▶ _TASK STATEMENT_: The answer is all of the data, repeated exactly.

PROVIDED ENTRIES section start

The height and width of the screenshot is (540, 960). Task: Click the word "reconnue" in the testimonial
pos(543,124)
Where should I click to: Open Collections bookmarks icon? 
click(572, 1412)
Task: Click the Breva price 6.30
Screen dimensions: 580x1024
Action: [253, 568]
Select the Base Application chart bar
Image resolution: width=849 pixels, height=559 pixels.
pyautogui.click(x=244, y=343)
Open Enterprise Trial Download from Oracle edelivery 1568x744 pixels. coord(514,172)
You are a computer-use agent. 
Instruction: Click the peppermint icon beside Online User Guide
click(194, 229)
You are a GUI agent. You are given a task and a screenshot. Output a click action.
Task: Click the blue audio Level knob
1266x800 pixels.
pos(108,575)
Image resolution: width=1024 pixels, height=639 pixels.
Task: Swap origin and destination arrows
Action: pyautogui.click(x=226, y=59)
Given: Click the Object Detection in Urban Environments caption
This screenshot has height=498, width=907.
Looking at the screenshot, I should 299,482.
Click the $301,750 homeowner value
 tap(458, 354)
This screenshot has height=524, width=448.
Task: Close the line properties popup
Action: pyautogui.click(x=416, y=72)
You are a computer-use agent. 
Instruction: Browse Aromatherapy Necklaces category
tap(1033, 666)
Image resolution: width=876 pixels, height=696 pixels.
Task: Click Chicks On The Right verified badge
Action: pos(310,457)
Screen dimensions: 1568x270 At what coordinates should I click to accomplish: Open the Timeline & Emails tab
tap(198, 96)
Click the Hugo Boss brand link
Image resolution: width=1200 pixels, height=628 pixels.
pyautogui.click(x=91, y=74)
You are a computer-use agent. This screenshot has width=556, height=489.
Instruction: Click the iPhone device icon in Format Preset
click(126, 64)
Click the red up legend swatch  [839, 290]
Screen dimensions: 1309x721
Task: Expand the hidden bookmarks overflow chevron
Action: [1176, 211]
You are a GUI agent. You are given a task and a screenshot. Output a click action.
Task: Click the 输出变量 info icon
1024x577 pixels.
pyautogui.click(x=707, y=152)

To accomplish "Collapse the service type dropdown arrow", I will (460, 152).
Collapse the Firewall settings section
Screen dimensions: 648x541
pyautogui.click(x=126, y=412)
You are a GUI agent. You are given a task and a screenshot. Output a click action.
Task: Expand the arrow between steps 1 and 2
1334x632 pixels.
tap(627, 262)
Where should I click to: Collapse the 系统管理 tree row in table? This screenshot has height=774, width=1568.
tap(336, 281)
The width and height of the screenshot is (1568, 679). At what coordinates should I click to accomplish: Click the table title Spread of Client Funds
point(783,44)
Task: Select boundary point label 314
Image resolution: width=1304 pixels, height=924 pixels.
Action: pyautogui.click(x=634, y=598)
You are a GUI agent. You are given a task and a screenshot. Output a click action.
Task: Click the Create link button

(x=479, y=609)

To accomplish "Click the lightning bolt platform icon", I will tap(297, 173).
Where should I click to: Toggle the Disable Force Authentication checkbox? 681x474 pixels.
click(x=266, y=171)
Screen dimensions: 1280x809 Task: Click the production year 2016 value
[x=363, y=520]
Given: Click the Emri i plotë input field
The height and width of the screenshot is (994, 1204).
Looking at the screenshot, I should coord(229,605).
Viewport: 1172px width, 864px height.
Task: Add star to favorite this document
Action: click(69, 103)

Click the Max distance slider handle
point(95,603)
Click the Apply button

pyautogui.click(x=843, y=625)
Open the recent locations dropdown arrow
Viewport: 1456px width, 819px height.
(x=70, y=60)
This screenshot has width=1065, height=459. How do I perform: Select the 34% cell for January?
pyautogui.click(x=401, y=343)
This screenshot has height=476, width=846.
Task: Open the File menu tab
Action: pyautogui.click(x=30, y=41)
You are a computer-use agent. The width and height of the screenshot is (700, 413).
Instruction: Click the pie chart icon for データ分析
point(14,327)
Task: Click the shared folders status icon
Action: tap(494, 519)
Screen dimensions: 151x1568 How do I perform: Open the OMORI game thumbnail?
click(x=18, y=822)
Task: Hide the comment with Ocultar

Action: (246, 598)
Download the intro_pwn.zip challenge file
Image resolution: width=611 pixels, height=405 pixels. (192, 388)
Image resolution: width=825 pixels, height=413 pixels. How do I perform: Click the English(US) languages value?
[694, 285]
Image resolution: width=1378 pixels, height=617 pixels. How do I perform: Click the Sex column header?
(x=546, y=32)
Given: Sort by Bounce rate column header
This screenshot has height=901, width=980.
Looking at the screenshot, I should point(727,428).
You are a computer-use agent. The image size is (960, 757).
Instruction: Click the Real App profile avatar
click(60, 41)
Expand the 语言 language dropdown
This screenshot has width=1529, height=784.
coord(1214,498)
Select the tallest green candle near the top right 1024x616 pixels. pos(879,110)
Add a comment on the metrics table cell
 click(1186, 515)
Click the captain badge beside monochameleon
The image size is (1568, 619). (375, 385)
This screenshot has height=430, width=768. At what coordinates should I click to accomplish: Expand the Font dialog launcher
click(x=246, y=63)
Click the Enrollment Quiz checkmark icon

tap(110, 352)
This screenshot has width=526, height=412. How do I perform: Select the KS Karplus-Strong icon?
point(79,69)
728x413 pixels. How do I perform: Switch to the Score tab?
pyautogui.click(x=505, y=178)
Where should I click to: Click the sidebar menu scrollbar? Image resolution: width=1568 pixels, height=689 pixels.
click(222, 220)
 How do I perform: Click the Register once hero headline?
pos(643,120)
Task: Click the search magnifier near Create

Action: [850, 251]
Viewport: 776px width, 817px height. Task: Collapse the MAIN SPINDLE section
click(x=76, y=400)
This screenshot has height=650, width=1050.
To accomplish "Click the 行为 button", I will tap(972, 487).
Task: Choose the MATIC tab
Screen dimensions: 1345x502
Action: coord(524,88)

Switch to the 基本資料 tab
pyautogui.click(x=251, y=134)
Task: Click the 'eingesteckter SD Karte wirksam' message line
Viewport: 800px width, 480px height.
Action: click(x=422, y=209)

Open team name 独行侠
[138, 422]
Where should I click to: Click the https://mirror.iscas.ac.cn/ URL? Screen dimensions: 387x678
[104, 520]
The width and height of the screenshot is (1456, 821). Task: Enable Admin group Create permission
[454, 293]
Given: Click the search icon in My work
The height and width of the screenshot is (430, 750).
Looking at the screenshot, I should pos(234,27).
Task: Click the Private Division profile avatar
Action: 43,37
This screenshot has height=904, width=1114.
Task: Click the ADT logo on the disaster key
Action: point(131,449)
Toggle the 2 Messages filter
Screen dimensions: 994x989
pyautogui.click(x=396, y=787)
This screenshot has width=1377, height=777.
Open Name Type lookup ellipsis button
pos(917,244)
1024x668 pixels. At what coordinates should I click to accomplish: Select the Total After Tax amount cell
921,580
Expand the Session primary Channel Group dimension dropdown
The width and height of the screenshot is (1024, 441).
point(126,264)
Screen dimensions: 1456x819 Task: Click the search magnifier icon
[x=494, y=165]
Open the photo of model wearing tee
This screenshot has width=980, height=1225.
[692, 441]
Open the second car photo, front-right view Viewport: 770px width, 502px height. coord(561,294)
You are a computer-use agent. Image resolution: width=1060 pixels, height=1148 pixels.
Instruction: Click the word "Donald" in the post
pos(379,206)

PROVIDED ENTRIES section end

▶ _RESULT FOR THIS TASK_:
The height and width of the screenshot is (540, 960). Task: Click the word "reconnue" in the testimonial
pos(543,124)
Where should I click to: Open Collections bookmarks icon? 
click(572, 1412)
Task: Click the Breva price 6.30
Screen dimensions: 580x1024
Action: [253, 568]
Select the Base Application chart bar
Image resolution: width=849 pixels, height=559 pixels.
pyautogui.click(x=244, y=343)
Open Enterprise Trial Download from Oracle edelivery 1568x744 pixels. coord(514,172)
You are a computer-use agent. 
Instruction: Click the peppermint icon beside Online User Guide
click(194, 229)
You are a GUI agent. You are given a task and a screenshot. Output a click action.
Task: Click the blue audio Level knob
1266x800 pixels.
pos(108,575)
Image resolution: width=1024 pixels, height=639 pixels.
Task: Swap origin and destination arrows
Action: pyautogui.click(x=226, y=59)
Given: Click the Object Detection in Urban Environments caption
This screenshot has height=498, width=907.
Looking at the screenshot, I should 299,482.
Click the $301,750 homeowner value
 tap(458, 354)
This screenshot has height=524, width=448.
Task: Close the line properties popup
Action: pyautogui.click(x=416, y=72)
You are a computer-use agent. 
Instruction: Browse Aromatherapy Necklaces category
tap(1033, 666)
Image resolution: width=876 pixels, height=696 pixels.
Task: Click Chicks On The Right verified badge
Action: pos(310,457)
Screen dimensions: 1568x270 At what coordinates should I click to accomplish: Open the Timeline & Emails tab
tap(198, 96)
Click the Hugo Boss brand link
Image resolution: width=1200 pixels, height=628 pixels.
pyautogui.click(x=91, y=74)
You are a computer-use agent. This screenshot has width=556, height=489.
Instruction: Click the iPhone device icon in Format Preset
click(126, 64)
Click the red up legend swatch  [839, 290]
Screen dimensions: 1309x721
Task: Expand the hidden bookmarks overflow chevron
Action: [1176, 211]
You are a GUI agent. You are given a task and a screenshot. Output a click action.
Task: Click the 输出变量 info icon
1024x577 pixels.
pyautogui.click(x=707, y=152)

To accomplish "Collapse the service type dropdown arrow", I will (460, 152).
Collapse the Firewall settings section
Screen dimensions: 648x541
pyautogui.click(x=126, y=412)
You are a GUI agent. You are given a task and a screenshot. Output a click action.
Task: Expand the arrow between steps 1 and 2
1334x632 pixels.
tap(627, 262)
Where should I click to: Collapse the 系统管理 tree row in table? This screenshot has height=774, width=1568.
tap(336, 281)
The width and height of the screenshot is (1568, 679). At what coordinates should I click to accomplish: Click the table title Spread of Client Funds
point(783,44)
Task: Select boundary point label 314
Image resolution: width=1304 pixels, height=924 pixels.
Action: pyautogui.click(x=634, y=598)
You are a GUI agent. You are given a task and a screenshot. Output a click action.
Task: Click the Create link button

(x=479, y=609)

To accomplish "Click the lightning bolt platform icon", I will tap(297, 173).
Where should I click to: Toggle the Disable Force Authentication checkbox? 681x474 pixels.
click(x=266, y=171)
Screen dimensions: 1280x809 Task: Click the production year 2016 value
[x=363, y=520]
Given: Click the Emri i plotë input field
The height and width of the screenshot is (994, 1204).
Looking at the screenshot, I should coord(229,605).
Viewport: 1172px width, 864px height.
Task: Add star to favorite this document
Action: click(69, 103)

Click the Max distance slider handle
point(95,603)
Click the Apply button

pyautogui.click(x=843, y=625)
Open the recent locations dropdown arrow
Viewport: 1456px width, 819px height.
(x=70, y=60)
This screenshot has width=1065, height=459. How do I perform: Select the 34% cell for January?
pyautogui.click(x=401, y=343)
This screenshot has height=476, width=846.
Task: Open the File menu tab
Action: pyautogui.click(x=30, y=41)
You are a computer-use agent. The width and height of the screenshot is (700, 413).
Instruction: Click the pie chart icon for データ分析
point(14,327)
Task: Click the shared folders status icon
Action: tap(494, 519)
Screen dimensions: 151x1568 How do I perform: Open the OMORI game thumbnail?
click(x=18, y=822)
Task: Hide the comment with Ocultar

Action: (246, 598)
Download the intro_pwn.zip challenge file
Image resolution: width=611 pixels, height=405 pixels. (192, 388)
Image resolution: width=825 pixels, height=413 pixels. How do I perform: Click the English(US) languages value?
[694, 285]
Image resolution: width=1378 pixels, height=617 pixels. How do I perform: Click the Sex column header?
(x=546, y=32)
Given: Sort by Bounce rate column header
This screenshot has height=901, width=980.
Looking at the screenshot, I should point(727,428).
You are a computer-use agent. The image size is (960, 757).
Instruction: Click the Real App profile avatar
click(60, 41)
Expand the 语言 language dropdown
This screenshot has width=1529, height=784.
coord(1214,498)
Select the tallest green candle near the top right 1024x616 pixels. pos(879,110)
Add a comment on the metrics table cell
 click(1186, 515)
Click the captain badge beside monochameleon
The image size is (1568, 619). (375, 385)
This screenshot has height=430, width=768. At what coordinates should I click to accomplish: Expand the Font dialog launcher
click(x=246, y=63)
Click the Enrollment Quiz checkmark icon

tap(110, 352)
This screenshot has width=526, height=412. How do I perform: Select the KS Karplus-Strong icon?
point(79,69)
728x413 pixels. How do I perform: Switch to the Score tab?
pyautogui.click(x=505, y=178)
Where should I click to: Click the sidebar menu scrollbar? Image resolution: width=1568 pixels, height=689 pixels.
click(222, 220)
 How do I perform: Click the Register once hero headline?
pos(643,120)
Task: Click the search magnifier near Create

Action: [850, 251]
Viewport: 776px width, 817px height. Task: Collapse the MAIN SPINDLE section
click(x=76, y=400)
This screenshot has height=650, width=1050.
To accomplish "Click the 行为 button", I will tap(972, 487).
Task: Choose the MATIC tab
Screen dimensions: 1345x502
Action: coord(524,88)

Switch to the 基本資料 tab
pyautogui.click(x=251, y=134)
Task: Click the 'eingesteckter SD Karte wirksam' message line
Viewport: 800px width, 480px height.
Action: click(x=422, y=209)

Open team name 独行侠
[138, 422]
Where should I click to: Click the https://mirror.iscas.ac.cn/ URL? Screen dimensions: 387x678
[104, 520]
The width and height of the screenshot is (1456, 821). Task: Enable Admin group Create permission
[454, 293]
Given: Click the search icon in My work
The height and width of the screenshot is (430, 750).
Looking at the screenshot, I should pos(234,27).
Task: Click the Private Division profile avatar
Action: 43,37
This screenshot has height=904, width=1114.
Task: Click the ADT logo on the disaster key
Action: point(131,449)
Toggle the 2 Messages filter
Screen dimensions: 994x989
pyautogui.click(x=396, y=787)
This screenshot has width=1377, height=777.
Open Name Type lookup ellipsis button
pos(917,244)
1024x668 pixels. At what coordinates should I click to accomplish: Select the Total After Tax amount cell
921,580
Expand the Session primary Channel Group dimension dropdown
The width and height of the screenshot is (1024, 441).
point(126,264)
Screen dimensions: 1456x819 Task: Click the search magnifier icon
[x=494, y=165]
Open the photo of model wearing tee
This screenshot has width=980, height=1225.
[692, 441]
Open the second car photo, front-right view Viewport: 770px width, 502px height. coord(561,294)
You are a computer-use agent. Image resolution: width=1060 pixels, height=1148 pixels.
Instruction: Click the word "Donald" in the post
pos(379,206)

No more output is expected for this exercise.